DATA SHOWN →
#####

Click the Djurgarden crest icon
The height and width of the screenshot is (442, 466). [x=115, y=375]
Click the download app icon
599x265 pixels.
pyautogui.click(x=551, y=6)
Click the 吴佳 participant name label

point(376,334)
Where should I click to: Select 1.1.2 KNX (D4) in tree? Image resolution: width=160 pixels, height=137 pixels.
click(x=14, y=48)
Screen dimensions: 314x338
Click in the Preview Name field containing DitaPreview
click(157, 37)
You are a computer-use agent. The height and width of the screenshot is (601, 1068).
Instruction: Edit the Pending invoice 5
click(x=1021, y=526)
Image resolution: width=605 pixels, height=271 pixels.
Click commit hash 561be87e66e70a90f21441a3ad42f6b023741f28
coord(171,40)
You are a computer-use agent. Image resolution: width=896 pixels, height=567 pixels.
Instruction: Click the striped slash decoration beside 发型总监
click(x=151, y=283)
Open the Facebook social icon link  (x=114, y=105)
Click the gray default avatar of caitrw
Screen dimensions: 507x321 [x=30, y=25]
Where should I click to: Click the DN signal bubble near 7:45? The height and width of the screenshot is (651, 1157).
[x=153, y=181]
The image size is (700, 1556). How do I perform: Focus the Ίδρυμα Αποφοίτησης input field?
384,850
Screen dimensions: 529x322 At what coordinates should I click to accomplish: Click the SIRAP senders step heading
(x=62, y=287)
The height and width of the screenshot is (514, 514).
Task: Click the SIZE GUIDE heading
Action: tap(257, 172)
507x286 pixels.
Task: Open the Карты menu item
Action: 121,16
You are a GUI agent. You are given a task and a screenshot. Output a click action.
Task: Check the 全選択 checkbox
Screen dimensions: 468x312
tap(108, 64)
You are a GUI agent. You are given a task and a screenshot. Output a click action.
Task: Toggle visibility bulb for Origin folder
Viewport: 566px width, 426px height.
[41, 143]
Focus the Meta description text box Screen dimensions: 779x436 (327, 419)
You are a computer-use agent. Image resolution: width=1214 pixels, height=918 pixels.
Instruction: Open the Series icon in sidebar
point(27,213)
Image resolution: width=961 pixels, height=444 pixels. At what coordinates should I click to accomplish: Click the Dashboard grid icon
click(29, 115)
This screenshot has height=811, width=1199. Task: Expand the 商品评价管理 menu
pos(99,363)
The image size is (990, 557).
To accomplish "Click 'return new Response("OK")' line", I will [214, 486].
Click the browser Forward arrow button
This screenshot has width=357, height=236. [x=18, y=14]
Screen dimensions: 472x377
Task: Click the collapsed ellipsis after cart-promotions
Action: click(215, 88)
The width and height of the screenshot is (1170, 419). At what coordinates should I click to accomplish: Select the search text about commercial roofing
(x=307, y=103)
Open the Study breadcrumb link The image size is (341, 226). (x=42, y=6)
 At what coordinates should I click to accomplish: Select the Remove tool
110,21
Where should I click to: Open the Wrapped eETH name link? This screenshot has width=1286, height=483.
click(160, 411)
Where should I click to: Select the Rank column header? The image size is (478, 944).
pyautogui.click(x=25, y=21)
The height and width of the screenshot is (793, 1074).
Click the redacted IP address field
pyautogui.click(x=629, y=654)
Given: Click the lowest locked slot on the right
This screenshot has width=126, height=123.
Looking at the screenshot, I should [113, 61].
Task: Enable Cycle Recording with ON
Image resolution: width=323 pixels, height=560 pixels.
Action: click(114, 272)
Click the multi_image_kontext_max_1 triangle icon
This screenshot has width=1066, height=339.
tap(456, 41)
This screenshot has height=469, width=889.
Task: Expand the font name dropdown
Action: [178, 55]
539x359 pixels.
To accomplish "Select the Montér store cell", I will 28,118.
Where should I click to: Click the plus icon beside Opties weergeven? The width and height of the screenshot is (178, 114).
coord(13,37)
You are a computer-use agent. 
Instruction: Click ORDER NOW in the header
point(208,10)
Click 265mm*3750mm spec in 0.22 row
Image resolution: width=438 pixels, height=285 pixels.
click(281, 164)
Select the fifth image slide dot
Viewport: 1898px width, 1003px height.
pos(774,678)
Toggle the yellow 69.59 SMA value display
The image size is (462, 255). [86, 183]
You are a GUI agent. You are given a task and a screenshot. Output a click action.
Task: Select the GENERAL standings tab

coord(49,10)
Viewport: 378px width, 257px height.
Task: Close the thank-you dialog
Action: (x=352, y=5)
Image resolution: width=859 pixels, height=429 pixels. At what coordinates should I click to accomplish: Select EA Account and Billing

#####

ACTIVITY → Could you print all of the entries again exactly as they stand?

TASK OUTPUT →
Click the Djurgarden crest icon
The height and width of the screenshot is (442, 466). [x=115, y=375]
Click the download app icon
599x265 pixels.
pyautogui.click(x=551, y=6)
Click the 吴佳 participant name label

point(376,334)
Where should I click to: Select 1.1.2 KNX (D4) in tree? Image resolution: width=160 pixels, height=137 pixels.
click(x=14, y=48)
Screen dimensions: 314x338
Click in the Preview Name field containing DitaPreview
click(157, 37)
You are a computer-use agent. The height and width of the screenshot is (601, 1068).
Instruction: Edit the Pending invoice 5
click(x=1021, y=526)
Image resolution: width=605 pixels, height=271 pixels.
Click commit hash 561be87e66e70a90f21441a3ad42f6b023741f28
coord(171,40)
You are a computer-use agent. Image resolution: width=896 pixels, height=567 pixels.
Instruction: Click the striped slash decoration beside 发型总监
click(x=151, y=283)
Open the Facebook social icon link  (x=114, y=105)
Click the gray default avatar of caitrw
Screen dimensions: 507x321 [x=30, y=25]
Where should I click to: Click the DN signal bubble near 7:45? The height and width of the screenshot is (651, 1157).
[x=153, y=181]
The image size is (700, 1556). How do I perform: Focus the Ίδρυμα Αποφοίτησης input field?
384,850
Screen dimensions: 529x322 At what coordinates should I click to accomplish: Click the SIRAP senders step heading
(x=62, y=287)
The height and width of the screenshot is (514, 514).
Task: Click the SIZE GUIDE heading
Action: tap(257, 172)
507x286 pixels.
Task: Open the Карты menu item
Action: 121,16
You are a GUI agent. You are given a task and a screenshot. Output a click action.
Task: Check the 全選択 checkbox
Screen dimensions: 468x312
tap(108, 64)
You are a GUI agent. You are given a task and a screenshot. Output a click action.
Task: Toggle visibility bulb for Origin folder
Viewport: 566px width, 426px height.
[41, 143]
Focus the Meta description text box Screen dimensions: 779x436 (327, 419)
You are a computer-use agent. Image resolution: width=1214 pixels, height=918 pixels.
Instruction: Open the Series icon in sidebar
point(27,213)
Image resolution: width=961 pixels, height=444 pixels. At what coordinates should I click to accomplish: Click the Dashboard grid icon
click(29, 115)
This screenshot has height=811, width=1199. Task: Expand the 商品评价管理 menu
pos(99,363)
The image size is (990, 557).
To accomplish "Click 'return new Response("OK")' line", I will [214, 486].
Click the browser Forward arrow button
This screenshot has width=357, height=236. [x=18, y=14]
Screen dimensions: 472x377
Task: Click the collapsed ellipsis after cart-promotions
Action: click(215, 88)
The width and height of the screenshot is (1170, 419). At what coordinates should I click to accomplish: Select the search text about commercial roofing
(x=307, y=103)
Open the Study breadcrumb link The image size is (341, 226). (x=42, y=6)
 At what coordinates should I click to accomplish: Select the Remove tool
110,21
Where should I click to: Open the Wrapped eETH name link? This screenshot has width=1286, height=483.
click(160, 411)
Where should I click to: Select the Rank column header? The image size is (478, 944).
pyautogui.click(x=25, y=21)
The height and width of the screenshot is (793, 1074).
Click the redacted IP address field
pyautogui.click(x=629, y=654)
Given: Click the lowest locked slot on the right
This screenshot has width=126, height=123.
Looking at the screenshot, I should [113, 61].
Task: Enable Cycle Recording with ON
Image resolution: width=323 pixels, height=560 pixels.
Action: click(114, 272)
Click the multi_image_kontext_max_1 triangle icon
This screenshot has width=1066, height=339.
tap(456, 41)
This screenshot has height=469, width=889.
Task: Expand the font name dropdown
Action: [178, 55]
539x359 pixels.
To accomplish "Select the Montér store cell", I will 28,118.
Where should I click to: Click the plus icon beside Opties weergeven? The width and height of the screenshot is (178, 114).
coord(13,37)
You are a computer-use agent. 
Instruction: Click ORDER NOW in the header
point(208,10)
Click 265mm*3750mm spec in 0.22 row
Image resolution: width=438 pixels, height=285 pixels.
click(281, 164)
Select the fifth image slide dot
Viewport: 1898px width, 1003px height.
pos(774,678)
Toggle the yellow 69.59 SMA value display
The image size is (462, 255). [86, 183]
You are a GUI agent. You are given a task and a screenshot. Output a click action.
Task: Select the GENERAL standings tab

coord(49,10)
Viewport: 378px width, 257px height.
Task: Close the thank-you dialog
Action: (x=352, y=5)
Image resolution: width=859 pixels, height=429 pixels. At what coordinates should I click to accomplish: Select EA Account and Billing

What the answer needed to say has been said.